Would you please output the records exactly as they appear below?
══ Information
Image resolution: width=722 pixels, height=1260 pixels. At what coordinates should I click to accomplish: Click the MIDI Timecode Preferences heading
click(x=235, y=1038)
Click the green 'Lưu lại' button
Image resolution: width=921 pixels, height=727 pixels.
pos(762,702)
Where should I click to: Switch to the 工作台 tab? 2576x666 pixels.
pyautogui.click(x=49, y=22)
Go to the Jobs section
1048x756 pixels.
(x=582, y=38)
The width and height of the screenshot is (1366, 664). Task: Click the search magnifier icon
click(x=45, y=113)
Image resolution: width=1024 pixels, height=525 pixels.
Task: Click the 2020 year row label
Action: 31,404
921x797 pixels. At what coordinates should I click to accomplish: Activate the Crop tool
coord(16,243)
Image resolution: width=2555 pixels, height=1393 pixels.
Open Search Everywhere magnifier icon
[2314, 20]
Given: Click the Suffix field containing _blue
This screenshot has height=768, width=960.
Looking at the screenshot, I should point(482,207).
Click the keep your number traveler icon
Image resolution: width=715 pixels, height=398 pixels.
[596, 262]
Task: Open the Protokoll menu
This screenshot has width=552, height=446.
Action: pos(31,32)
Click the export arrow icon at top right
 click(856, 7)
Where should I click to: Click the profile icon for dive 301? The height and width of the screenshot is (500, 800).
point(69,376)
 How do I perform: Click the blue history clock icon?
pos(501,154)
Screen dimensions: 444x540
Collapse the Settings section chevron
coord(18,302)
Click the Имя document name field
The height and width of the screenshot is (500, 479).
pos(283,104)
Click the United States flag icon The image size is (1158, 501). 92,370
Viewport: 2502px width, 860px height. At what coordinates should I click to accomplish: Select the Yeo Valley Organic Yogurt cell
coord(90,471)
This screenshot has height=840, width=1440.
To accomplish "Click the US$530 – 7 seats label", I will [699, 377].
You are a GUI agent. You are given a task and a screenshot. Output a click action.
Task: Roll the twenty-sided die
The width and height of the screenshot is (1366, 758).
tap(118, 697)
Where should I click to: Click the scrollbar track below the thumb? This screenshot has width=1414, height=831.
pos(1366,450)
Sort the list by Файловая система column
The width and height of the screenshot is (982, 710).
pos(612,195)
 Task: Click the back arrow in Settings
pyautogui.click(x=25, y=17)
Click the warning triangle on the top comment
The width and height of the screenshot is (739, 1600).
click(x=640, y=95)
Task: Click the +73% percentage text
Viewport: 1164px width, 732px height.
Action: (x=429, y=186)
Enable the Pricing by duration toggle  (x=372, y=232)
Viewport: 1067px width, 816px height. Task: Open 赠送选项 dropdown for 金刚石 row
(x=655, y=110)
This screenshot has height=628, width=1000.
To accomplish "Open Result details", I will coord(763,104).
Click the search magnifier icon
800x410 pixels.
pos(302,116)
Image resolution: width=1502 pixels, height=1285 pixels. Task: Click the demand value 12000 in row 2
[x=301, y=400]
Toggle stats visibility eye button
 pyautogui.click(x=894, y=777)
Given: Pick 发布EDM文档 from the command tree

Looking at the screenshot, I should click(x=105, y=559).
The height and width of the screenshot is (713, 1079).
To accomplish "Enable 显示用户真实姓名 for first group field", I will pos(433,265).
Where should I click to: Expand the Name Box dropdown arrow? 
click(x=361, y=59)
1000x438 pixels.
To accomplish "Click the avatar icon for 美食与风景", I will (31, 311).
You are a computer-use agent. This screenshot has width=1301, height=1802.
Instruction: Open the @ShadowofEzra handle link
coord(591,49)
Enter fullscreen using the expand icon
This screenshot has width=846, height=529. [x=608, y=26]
════
### Response box
Image resolution: width=722 pixels, height=1260 pixels. At what coordinates should I click to accomplish: Click the MIDI Timecode Preferences heading
click(x=235, y=1038)
Click the green 'Lưu lại' button
Image resolution: width=921 pixels, height=727 pixels.
pos(762,702)
Where should I click to: Switch to the 工作台 tab? 2576x666 pixels.
pyautogui.click(x=49, y=22)
Go to the Jobs section
1048x756 pixels.
(x=582, y=38)
The width and height of the screenshot is (1366, 664). Task: Click the search magnifier icon
click(x=45, y=113)
Image resolution: width=1024 pixels, height=525 pixels.
Task: Click the 2020 year row label
Action: 31,404
921x797 pixels. At what coordinates should I click to accomplish: Activate the Crop tool
coord(16,243)
Image resolution: width=2555 pixels, height=1393 pixels.
Open Search Everywhere magnifier icon
[2314, 20]
Given: Click the Suffix field containing _blue
This screenshot has height=768, width=960.
Looking at the screenshot, I should point(482,207).
Click the keep your number traveler icon
Image resolution: width=715 pixels, height=398 pixels.
[596, 262]
Task: Open the Protokoll menu
This screenshot has width=552, height=446.
Action: pos(31,32)
Click the export arrow icon at top right
 click(856, 7)
Where should I click to: Click the profile icon for dive 301? The height and width of the screenshot is (500, 800).
point(69,376)
 How do I perform: Click the blue history clock icon?
pos(501,154)
Screen dimensions: 444x540
Collapse the Settings section chevron
coord(18,302)
Click the Имя document name field
The height and width of the screenshot is (500, 479).
pos(283,104)
Click the United States flag icon The image size is (1158, 501). 92,370
Viewport: 2502px width, 860px height. At what coordinates should I click to accomplish: Select the Yeo Valley Organic Yogurt cell
coord(90,471)
This screenshot has height=840, width=1440.
To accomplish "Click the US$530 – 7 seats label", I will [699, 377].
You are a GUI agent. You are given a task and a screenshot. Output a click action.
Task: Roll the twenty-sided die
The width and height of the screenshot is (1366, 758).
tap(118, 697)
Where should I click to: Click the scrollbar track below the thumb? This screenshot has width=1414, height=831.
pos(1366,450)
Sort the list by Файловая система column
The width and height of the screenshot is (982, 710).
pos(612,195)
 Task: Click the back arrow in Settings
pyautogui.click(x=25, y=17)
Click the warning triangle on the top comment
The width and height of the screenshot is (739, 1600).
click(x=640, y=95)
Task: Click the +73% percentage text
Viewport: 1164px width, 732px height.
Action: (x=429, y=186)
Enable the Pricing by duration toggle  (x=372, y=232)
Viewport: 1067px width, 816px height. Task: Open 赠送选项 dropdown for 金刚石 row
(x=655, y=110)
This screenshot has height=628, width=1000.
To accomplish "Open Result details", I will coord(763,104).
Click the search magnifier icon
800x410 pixels.
pos(302,116)
Image resolution: width=1502 pixels, height=1285 pixels. Task: Click the demand value 12000 in row 2
[x=301, y=400]
Toggle stats visibility eye button
 pyautogui.click(x=894, y=777)
Given: Pick 发布EDM文档 from the command tree

Looking at the screenshot, I should click(x=105, y=559).
The height and width of the screenshot is (713, 1079).
To accomplish "Enable 显示用户真实姓名 for first group field", I will pos(433,265).
Where should I click to: Expand the Name Box dropdown arrow? 
click(x=361, y=59)
1000x438 pixels.
To accomplish "Click the avatar icon for 美食与风景", I will (31, 311).
You are a computer-use agent. This screenshot has width=1301, height=1802.
Instruction: Open the @ShadowofEzra handle link
coord(591,49)
Enter fullscreen using the expand icon
This screenshot has width=846, height=529. [x=608, y=26]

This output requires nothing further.